事件発生後
出典: フリー百科事典『ウィキペディア(Wikipedia)』 (2021/05/31 06:46 UTC 版)
事件発生当日、ギュフロイの母カリンは夜11時半過ぎに自宅の居間で銃声を聞いていたが、それが息子の命を奪ったものであることには思い至らなかった。カリンはベルリンの壁にほど近いトレプトウ地区のジュートオスト・アレーに住んでいたので、警備兵の発砲には慣れていたためであった。さらにギュフロイは、周囲には「プラハに旅行に行く」と告げていた。 ギュフロイは親元を独立して1人暮らしをしていたので、カリンがその死を知らされたのは2日後のことであった。その日、カリンのもとに制服姿の男が訪れて警察署への同行を命じた。警察署でカリンは1時間半にわたって息子についての尋問を受けたが、この時点ではまだその死について知らなかった。尋問が終わりに近づいたころ、カリンは息子が「軍事施設への襲撃」によって死亡したことを告げられた。
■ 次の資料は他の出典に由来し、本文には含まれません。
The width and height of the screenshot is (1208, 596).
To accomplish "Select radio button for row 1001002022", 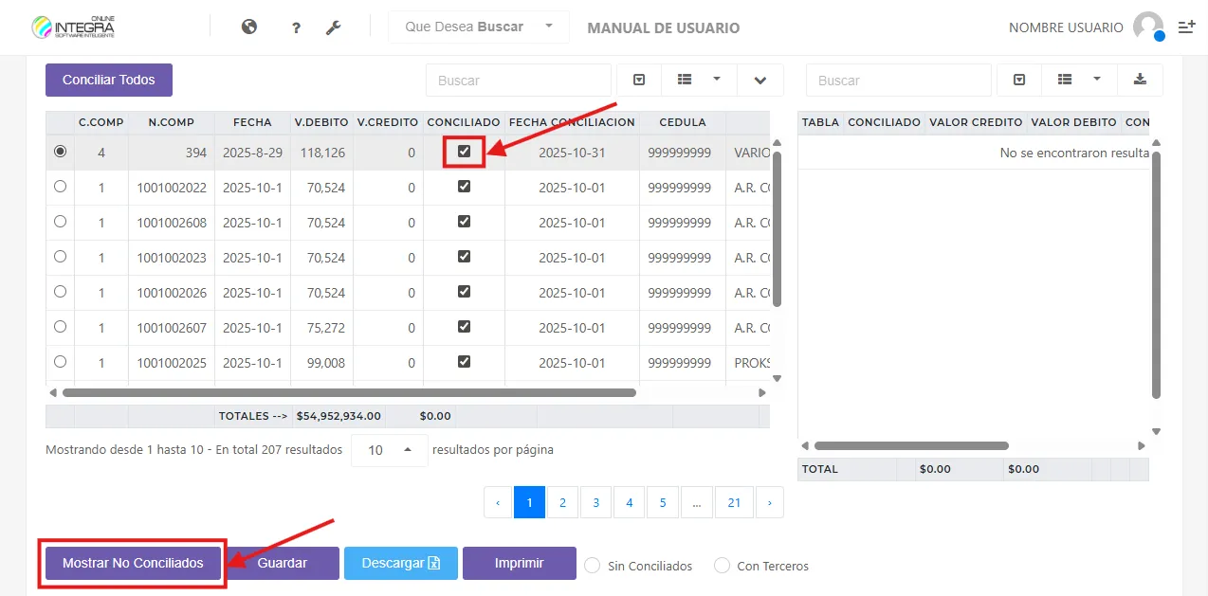I will pyautogui.click(x=61, y=187).
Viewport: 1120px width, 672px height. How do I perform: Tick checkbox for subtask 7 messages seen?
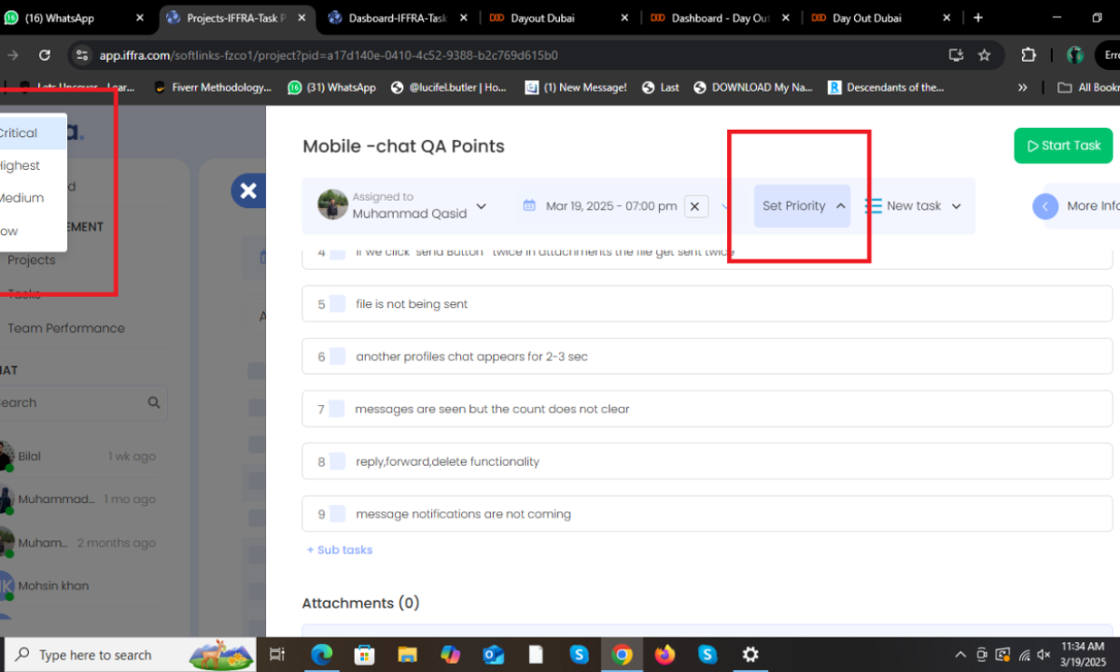pyautogui.click(x=337, y=409)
その知らせを聞いたカリンは衝撃を受けて崩れ落ちそうになったが、何とか持ちこたえた。 2月21日、西ベルリンの新聞「ベルリン新聞」は、ギュフロイの死亡公告を掲載した。この公告には死亡の場所や状況などについての言及はなかったが、2月23日にギュフロイをバウムシューレンヴェーダー墓地に埋葬することが載せられていた。ギュフロイの埋葬式当日は100人以上の市民が参列し、しかも墓地の周辺立ち入り禁止の措置をとっていたにもかかわらず、西ドイツのメディアが取材に訪れた。しかも同じ時刻に、銃撃現場と運河を挟んで反対側の西ベルリンの地点に、ギュフロイ追悼の十字架が設置されていた。「ベルリン新聞」への死亡公告掲載について、シュタージの最高責任者エーリッヒ・ミールケはホーネッカー宛ての書簡で「シュタージがそれを阻止しようとしたが失敗した」と記述していた。カリンは身内を始め友人や職場の同僚など周囲の人々に2月5日の夜、息子たちに起こった事態について話し、その死が銃撃による殺人であることが公然のものとなっていた。 ベルリンの壁での殺人について西側諸国は強く非難し、東ドイツの国際的な立場は悪化した。当時経済の慢性的な停滞状況に陥っていたため、西側諸国からの借款に依存していた東ドイツにとって、この事件は大きな打撃となった。1989年4月3日、ホーネッカーの了解により国境での発砲命令が撤廃され、発砲が許されるのは「緊急避難」の場合に限定された。ホーネッカーは東ドイツの国際的な立場の失墜を恐れ、さらに西側諸国からの資金供与が必要だったため、発砲命令の撤廃に踏み切った。エドガー・ヴォルフルムはその著書『ベルリンの壁 ドイツ分断の歴史』(2009年)で、国境警備隊に対する新たな指令書について以下のように記述した。 「現下の政治情勢のもとでは、銃器を使うよりも、人間がひとり消えてもらうほうがよい」 ベルリンの壁における最後の発砲は、1989年4月8日のことであった。この日、2人の若者がショセー通り検問所から西側への亡命を試みた。国境警備兵は警告の射撃を行い、この2人は亡命を断念している。